I have selected this report as an example of trying to present a (relatively) radical vision for contemporary cultural policy in a pragmatic manner that speaks to practical, incremental policy change. The report offers fourteen tangible recommendations for actions the authors believe would support a cultural democracy, drawing on the ‘capabilities approach’ of Martha Nussbaum and Amartya Sen, which stresses the need for everyone to have the opportunities and resources to pursue their own development on their own terms.

7. Cultural Democracy in Practice
by 64 Million Artists and Arts Council England (2018)

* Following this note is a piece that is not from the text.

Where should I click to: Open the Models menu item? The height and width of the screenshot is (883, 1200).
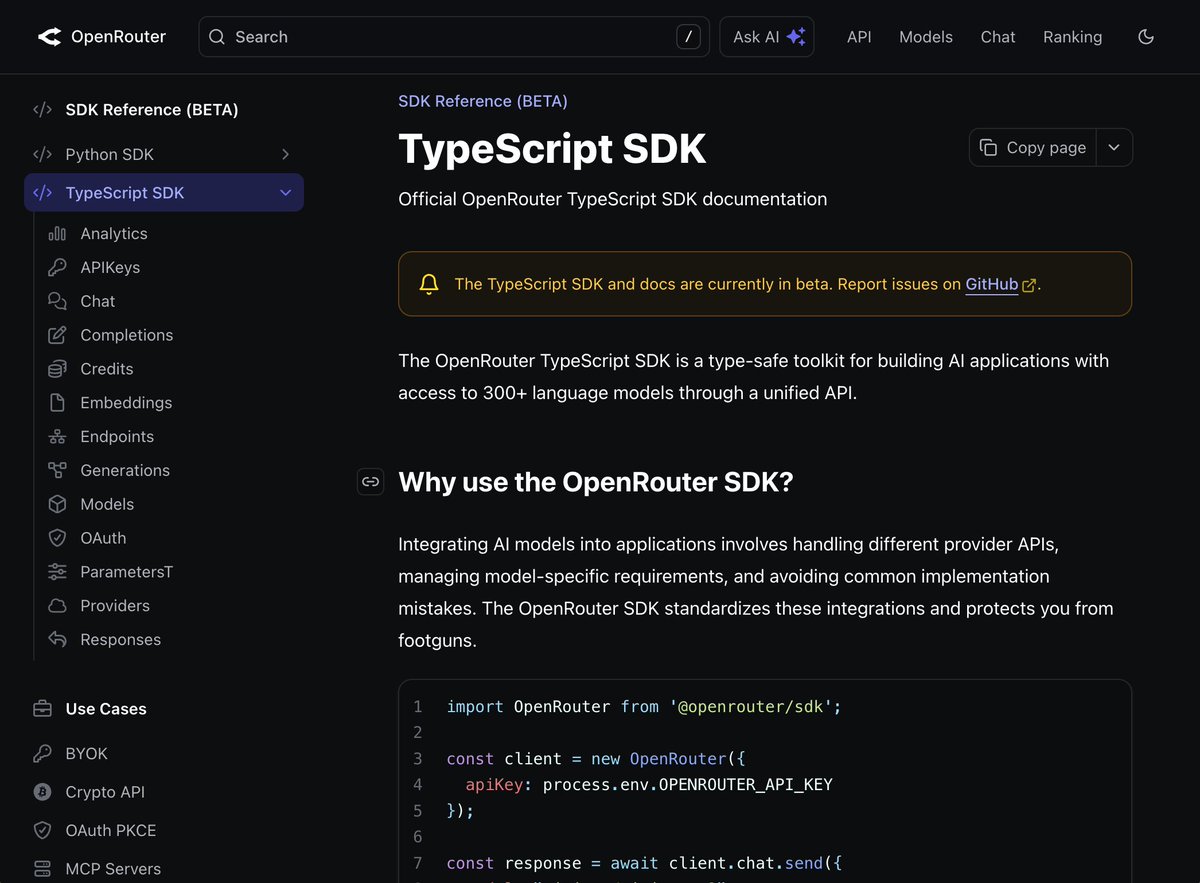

My final choice offers case studies of how different organisations have attempted to put cultural democracy into practice. I include this not because I think these are all good examples of what I understand as cultural democracy (indeed it is co-authored by the Arts Council of England, an organisation that the authors of my second choice argued was oppressive and should be disbanded). Rather, it is indicative of the ways in which many organisations and individuals are pragmatically trying to work within existing governance structures to deliver a more equitable cultural sector. However, what this report does not make clear is that their ability to deliver widespread change is constrained by the precarity of their own situation and that of those they work with. For cultural democracy to function it is not enough to support some citizen’s capabilities temporarily, they must be confident that they are secure for the long term.

Summary

My seven choices are intended to make explicit the challenges of implementing radical structural change in cultural policy. Inevitably there will be compromises and most change will come incrementally. However, it is not clear whether a cultural democracy can ever be delivered through a gradual expansion of temporary projects and a relatively meagre redistribution of resources. For at its core is a belief that all forms of creative expression are equally valuable to the individuals and groups who practice them and that the state should value them as such. I do not believe that this will ever be delivered by shuffling around relatively small amounts subsidy. Instead, it will require significant change across all areas and level of government.

As I have written elsewhere, let’s stop trying to ‘evidence’ what value cultural participation has for the economy, or education, or health, and start demanding evidence of how our economy, our education system, and our health service can better deliver a society where we are all able to spend more time doing what is culturally valuable to each of us. That, to me, is a cultural democracy.